- ANWEISUNGEN ZUM BEFOLGEN -
Gib den Auszug über den Brexit von "(Foto: picture alliance" bis "Manager und Bürger." wieder und aktualisiere ihn dabei, indem du "Alptraum" durch "Albtraum" ersetzt.

- AUSZUG ZUM LESEN -
+ + + +

Wirtschaft

Beamte, Hamstervorräte, Drohnen Wie die EU sich für den Brexit-Ernstfall rüstet

Die Zeit für einen Brexit-Deal läuft ab. Ohne ihn wird Londons EU-Ausstieg zum Fiasko.

Die Zeit für einen Brexit-Deal läuft ab. Ohne ihn wird Londons EU-Ausstieg zum Fiasko.

(Foto: picture alliance / Dominic Dudle)

Die Verhandlungen zwischen Brüssel und London stehen vor dem Aus. Die EU bereitet sich schon auf den Super-GAU vor: den harten Brexit ohne Abkommen. Der Tag X ist ein Alptraum für Zollbeamte, Manager und Bürger.

Die Uhr tickt immer lauter, doch nach Panik darf es nicht aussehen. Am 30. März wird Großbritannien die EU verlassen. Die Frage ist, was genau an diesem Tag passiert. London und Brüssel ringen schon fast anderthalb Jahre vergeblich um ein Ausstiegsabkommen. Nach dem Rücktritt von Außenminister Boris Johnson und Brexit-Minister David Davis wackelt die Regierung von Theresa May bedenklich. Die Premierministerin wird zwischen Brexit-Hardlinern und Europa-Freunden in ihrer Partei zerrieben. Brüssel bereitet sich nun auf das Schlimmste vor.

"Die Vorbereitungen müssen unverzüglich auf allen Ebenen beschleunigt werden und alle möglichen Ergebnisse berücksichtigen", warnte die EU-Kommission am Donnerstag in einer dringenden Mitteilung an den Europäischen Rat, das EU-Parlament, die EZB und weitere EU-Institutionen. Die Planungen seien für Firmen, Behörden und Bürger von "überragender Wichtigkeit". In der Sprache der Brüsseler Bürokraten heißt das unmissverständlich: roter Alarm.

Bisher ist vorgesehen, dass London und Brüssel bis zum EU-Gipfel im Oktober einen Ausstiegsvertrag unterzeichnen, der dann noch von allen EU-Ländern ratifiziert werden muss. Im Frühjahr verlässt Großbritannien dann zwar die EU und verliert sein Stimmrecht in Brüssel. Bis Ende 2020 sollen aber in einer Übergangsphase alle EU-Vorschriften auf der Insel zunächst weitergelten.

Doch so wie es zurzeit aussieht, steuern die EU und Großbritannien auf die Klippe zu, den Cliff-Edge-Brexit - einen harten Ausstieg ohne Deal zwischen Brüssel und London. Die Gesetze der EU würden dann von heute auf morgen nicht mehr in Großbritannien gelten. Das Land würde über Nacht zu einem Drittstaat wie China, die USA oder Zimbabwe. Es ist völlig unklar, welche Rechte die Millionen EU-Bürger in Großbritannien und die britischen Bürger in der EU dann hätten. Kontrollen von Waren, Tieren und Pflanzen würden zu Mega-Staus am Euro-Tunnel, in den Häfen und an den Flughäfen führen. Wissenschaftler und Behörden, die bisher Geld aus Brüssel bekommen, hätten plötzlich keine Finanzierung mehr.

+ + + +

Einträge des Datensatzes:

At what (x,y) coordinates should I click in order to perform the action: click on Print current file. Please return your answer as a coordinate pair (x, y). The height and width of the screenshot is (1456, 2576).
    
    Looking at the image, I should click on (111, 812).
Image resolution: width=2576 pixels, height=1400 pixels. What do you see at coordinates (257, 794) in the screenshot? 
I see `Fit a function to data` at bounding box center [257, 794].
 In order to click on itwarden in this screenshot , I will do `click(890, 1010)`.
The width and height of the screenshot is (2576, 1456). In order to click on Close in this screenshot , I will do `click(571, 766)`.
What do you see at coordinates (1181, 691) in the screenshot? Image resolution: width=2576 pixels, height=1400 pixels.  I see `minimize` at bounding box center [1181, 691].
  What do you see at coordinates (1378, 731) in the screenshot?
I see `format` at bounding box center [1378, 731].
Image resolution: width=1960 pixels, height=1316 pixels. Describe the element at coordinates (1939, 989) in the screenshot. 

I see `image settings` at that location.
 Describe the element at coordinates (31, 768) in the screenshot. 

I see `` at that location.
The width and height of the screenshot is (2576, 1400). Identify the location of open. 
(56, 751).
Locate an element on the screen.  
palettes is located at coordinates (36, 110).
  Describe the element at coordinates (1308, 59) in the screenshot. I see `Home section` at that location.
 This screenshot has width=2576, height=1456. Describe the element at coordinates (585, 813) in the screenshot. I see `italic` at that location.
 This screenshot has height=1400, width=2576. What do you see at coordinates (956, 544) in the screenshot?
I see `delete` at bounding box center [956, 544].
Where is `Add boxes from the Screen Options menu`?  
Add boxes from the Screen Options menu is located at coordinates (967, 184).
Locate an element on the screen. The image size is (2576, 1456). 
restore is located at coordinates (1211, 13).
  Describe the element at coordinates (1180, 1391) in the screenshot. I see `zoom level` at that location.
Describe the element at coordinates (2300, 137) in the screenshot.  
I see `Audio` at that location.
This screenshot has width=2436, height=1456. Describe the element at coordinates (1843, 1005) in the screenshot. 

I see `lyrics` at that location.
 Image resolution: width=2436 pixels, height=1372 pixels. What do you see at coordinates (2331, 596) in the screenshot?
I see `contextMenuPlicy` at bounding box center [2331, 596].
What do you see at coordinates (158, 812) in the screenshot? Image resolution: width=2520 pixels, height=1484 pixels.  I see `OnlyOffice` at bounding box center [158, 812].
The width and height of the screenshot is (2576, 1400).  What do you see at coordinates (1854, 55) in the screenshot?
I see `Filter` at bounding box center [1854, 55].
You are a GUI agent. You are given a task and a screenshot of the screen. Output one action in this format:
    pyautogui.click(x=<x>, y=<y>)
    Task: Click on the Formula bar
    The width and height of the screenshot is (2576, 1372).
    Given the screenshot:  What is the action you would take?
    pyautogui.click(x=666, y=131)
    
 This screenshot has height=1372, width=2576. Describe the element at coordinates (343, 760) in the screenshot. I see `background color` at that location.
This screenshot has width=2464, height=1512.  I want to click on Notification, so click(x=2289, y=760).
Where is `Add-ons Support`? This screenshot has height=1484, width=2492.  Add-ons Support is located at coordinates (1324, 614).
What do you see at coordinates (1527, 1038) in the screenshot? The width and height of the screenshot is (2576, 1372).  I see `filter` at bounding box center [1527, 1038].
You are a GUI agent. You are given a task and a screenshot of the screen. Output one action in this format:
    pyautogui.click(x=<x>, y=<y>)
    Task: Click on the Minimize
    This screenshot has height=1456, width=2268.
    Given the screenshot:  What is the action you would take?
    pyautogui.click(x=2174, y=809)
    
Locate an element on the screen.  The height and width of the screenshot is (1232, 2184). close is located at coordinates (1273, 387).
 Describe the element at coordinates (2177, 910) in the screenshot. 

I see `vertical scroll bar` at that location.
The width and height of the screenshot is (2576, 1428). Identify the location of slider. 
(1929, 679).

+ + + +

- DIE ANTWORT -
(Foto: picture alliance / Dominic Dudle)

Die Verhandlungen zwischen Brüssel und London stehen vor dem Aus. Die EU bereitet sich schon auf den Super-GAU vor: den harten Brexit ohne Abkommen. Der Tag X ist ein Albtraum für Zollbeamte, Manager und Bürger.